**REQUIREMENT A:**
Decide whether each statement agrees with the nu-breaks review. Answer yes or no for each and quote the words of the review that decide it.
(i) The writer first noticed the sharpness of these breaks at a rave about a year ago.
(ii) The break used in "Sunset" has its syncopation on the usual second beat.
(iii) The Green Velvet compilation the writer owns is called The Nineties.

**GIVEN PASSAGE:**
########
What ties all these disparate "nu-breaks" styles together is a curious sharpness to the breaks that is reminiscent of jungle, only at far too slow a tempo. This was something I first noticed at a rave about a year ago, and at the time the only comparison that came to mind was The Prodigy circa. "Voodoo People". Big beat always struck me as slightly sped-up hip hop, with which it shares a sort of blunt, heavy funkiness in its breaks (at least pre-Timbaland). Meanwhile "Sunset" and tracks like it have more of a smarter, midtempo hardcore rave sound, emphasising rush over funk; hence the Prodigy comparison.



Where nu-breaks falls down for a lot of people is in the anal-retentive technicality of its programming which has nothing to do with hardcore or big beat and everything to do with post-techstep jungle. Artists like Hybrid arrange their beats and breaks with a roccoco flair for complexity, but in the wrong musical setting this has the potential to come off dry and rigid, not to mention a tad smug. Luckily Cook, like Hybrid, has realised that this trap can be avoided by seizing on the most egalatarian dance style around - trance.



Not that "Sunset" is breakbeat trance really - it takes its cues more from the trancier aspects of The Chemical Brothers' last album and Cook's own "Right Here, Right Now" than from Paul Van Dyk or Jam & Spoon - but it's certainly a dramatic shift towards melody, away from the break-and-hook-line sparseness of more typical Fatboy fare such as "Rockafeller Skank" or "Gangsta Trippin". It's nice and absolutely necessary, because the break Fatboy has used, with its bizarre syncopated fourth beat (as opposed to the usual second and/or third) makes dancing to it incredibly difficult. I know this because when I was out on Thursday night I saw the whole dancefloor flounder in confusion. The gambit is defiantly anti-populist and in its Timbaland-style syncopation very similar to a lot of breakbeat garage - not something I expected at all.



It's an interesting direction for Cook, and I'm certainly looking forward to finding out whether it's just an amusing diversion, or if he really has decided to try and leapfrog The Chemical Brothers in the increasingly panicky flight from big beat.



Tuesday, October 17, 2000
 
"Now over here, we have some naughty, naughty kids..."



I think I've mentioned the Green Velvet compilation I have, The Nineties, at some point in the past. But I certainly didn't talk about it in much depth because otherwise I wouldn't be doing so now. It's a bit of a pattern for me that after listening to the rhythmic wonders of stuff like jungle, UK garage and current hip hop and R&B about 80% of the time, I'll suddenly feel the need to listen to nothing but raw house music for a couple of days.



Which means early Todd Terry tracks, acid house classics (check Armando's "Land Of Confusion" or Sleazy D's "I've Lost Control"), and the really old, inspired house classics like Marshal Jefferson's "Move Your Body" or J.M. Silk's "Music Is The Key". I'll occasionally choose some mid-nineties Chicago-revivalist stuff as well, but the only nineties-era artist I find myself returning to with frequency is Curtis Jones aka Cajual and best of all aka Green Velvet.
########
**REQUIREMENT B:**
Please rename "Source Code System" to "Version Control System" in the records that open with the line containing "Given: Click the" and close with the line containing "Looking at the". Return only those lines, with nothing else changed.

**DATASET ROWS:**
########
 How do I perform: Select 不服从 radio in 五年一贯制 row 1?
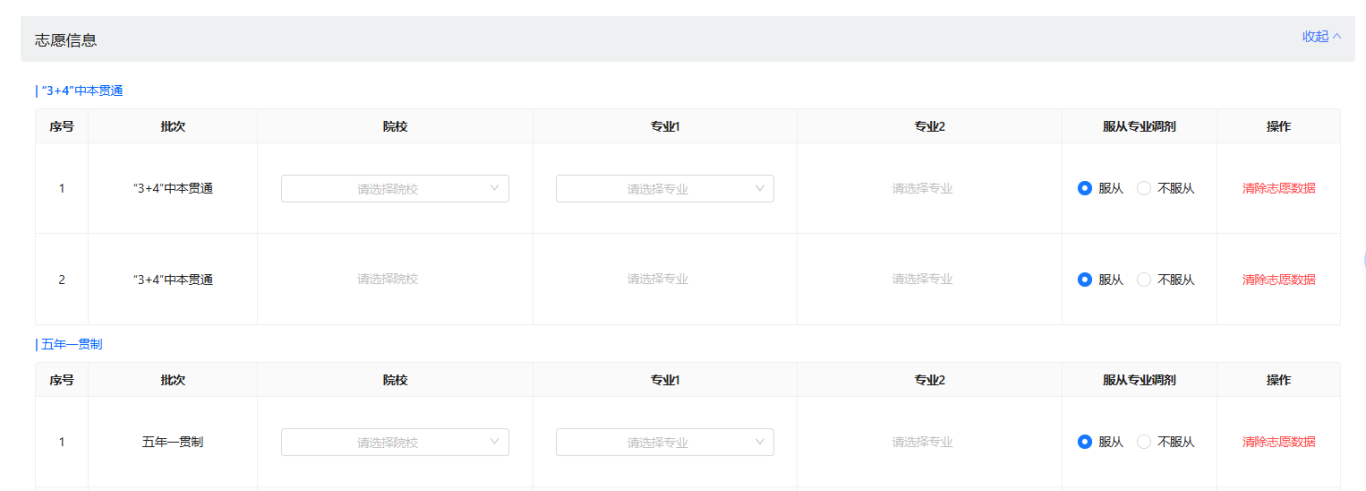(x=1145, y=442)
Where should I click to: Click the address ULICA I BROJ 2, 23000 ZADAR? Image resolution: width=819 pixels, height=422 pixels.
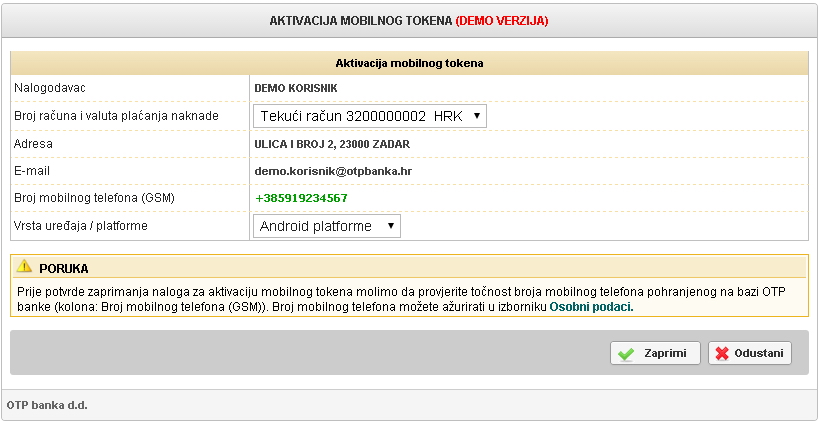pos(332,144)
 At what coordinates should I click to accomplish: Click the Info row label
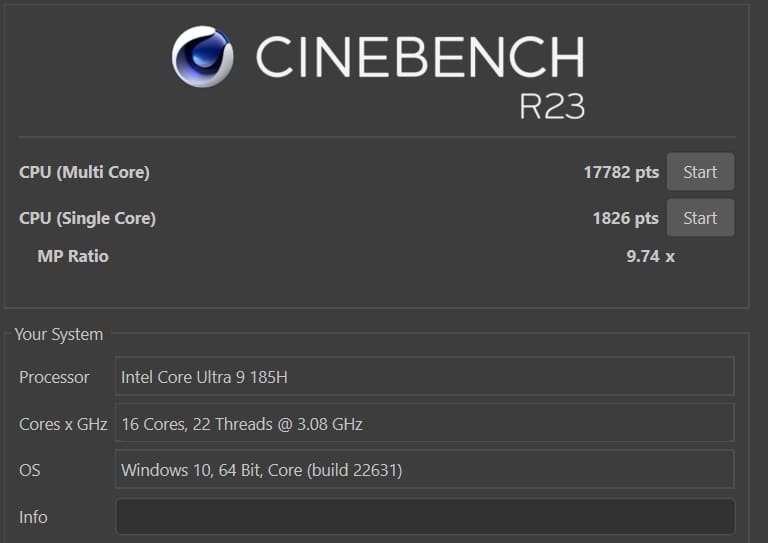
########
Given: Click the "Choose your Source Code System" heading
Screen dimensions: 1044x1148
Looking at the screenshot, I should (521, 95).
########
**TASK ANSWER A:**
(i) Yes: "This was something I first noticed at a rave about a year ago"
(ii) No: "with its bizarre syncopated fourth beat (as opposed to the usual second and/or third)"
(iii) Yes: "the Green Velvet compilation I have, The Nineties"

**TASK ANSWER B:**
Given: Click the "Choose your Version Control System" heading
Screen dimensions: 1044x1148
Looking at the screenshot, I should (521, 95).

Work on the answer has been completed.